I am confused about the definition of inertia here. I am not good at the rotation inertia. When i referred to some knowledge, i found that rotation inertia a tensor and it can be transformed to a digonal tensor with three priciple axis. Here the definition of the node's inertia is a vector. So i am wondering if the three value is the three components of principle rotational inertia tensor?

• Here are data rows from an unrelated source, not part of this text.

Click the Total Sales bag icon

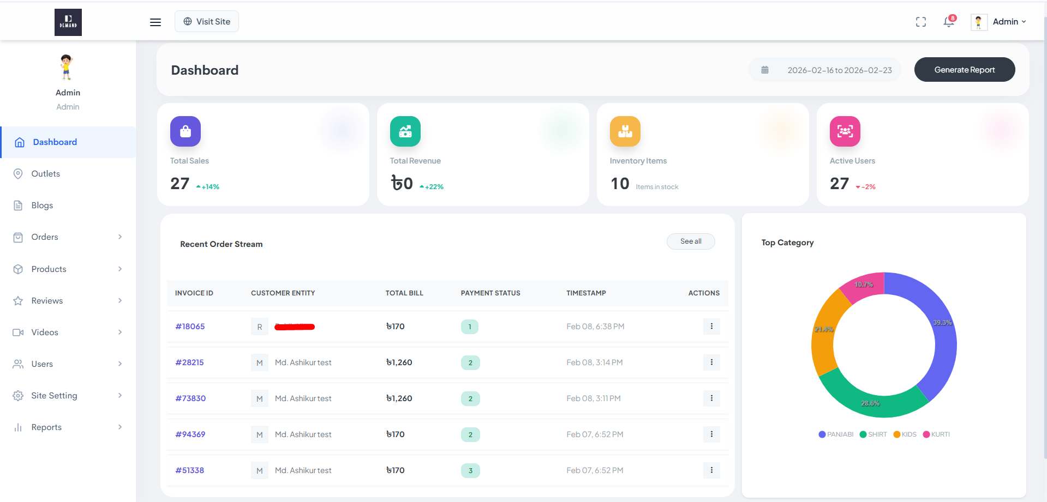pos(186,131)
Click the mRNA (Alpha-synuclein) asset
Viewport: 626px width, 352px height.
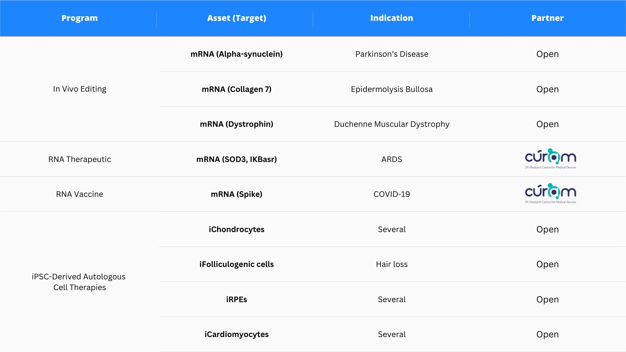coord(237,54)
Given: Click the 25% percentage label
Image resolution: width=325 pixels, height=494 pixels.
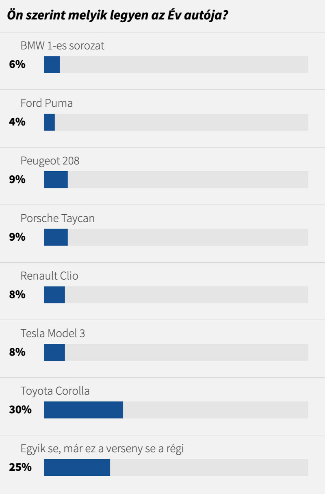Looking at the screenshot, I should coord(20,468).
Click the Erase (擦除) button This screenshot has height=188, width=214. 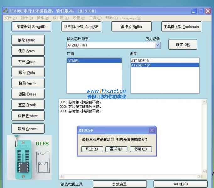click(28, 94)
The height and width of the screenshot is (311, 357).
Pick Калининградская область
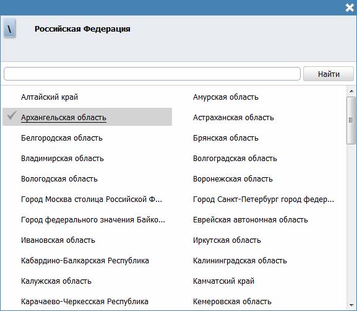point(240,261)
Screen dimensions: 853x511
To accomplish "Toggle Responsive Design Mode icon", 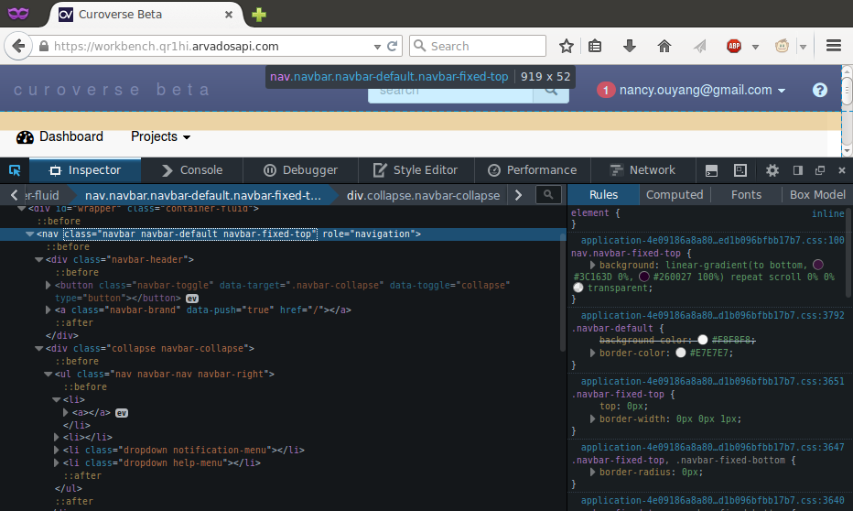I will 740,170.
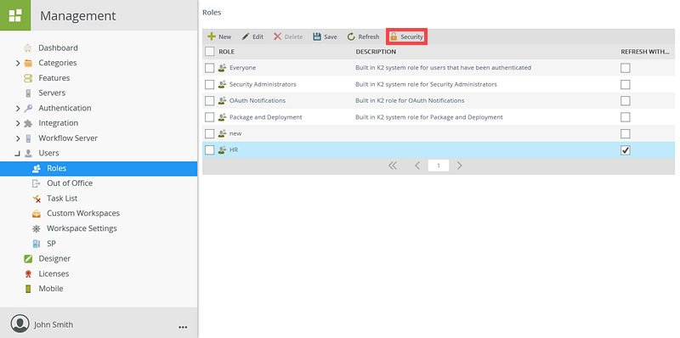Image resolution: width=680 pixels, height=338 pixels.
Task: Click the Security Administrators role name
Action: coord(263,84)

The second is that in the engine of IntraForce, there is a functor named In2_Sphere_ElasMat(). I refered to the definition of this functor, but still not understand. Since the sphere has only one node, it does not generate internal force. Why it is applied a internal force using this functor? How does this force come? The relative code is following,

*IntraForce([In2_Membrane_ElastMat(thickness=.01,bending=False,bendThickness=.2),In2_Sphere_ElastMat()])*

*Thanks, *

*Xuesong Gao *

Hi Vaclav,

Do you mean the three axes of local coordinate of the each node is in coincidence with the principal axes of the rotation inertia? As the rotation inertia tensor is related to the reference point, what is the reference point of a sphere? The axes of the principal rotation inertia are changed or not during the particle movement?

I also learned that the orientation is denoted by a quaternion, does this quaternion have something to do with the local coordinate system? Or the quaternion is determined in the global coordinate? Because there is word as followed,

"The orientation of the local system is given by the current node orientation q∘ as a quaternion"

I am not clearly understand the relation between the quaternion and principle rotation inertia.

Thanks,

Xuesong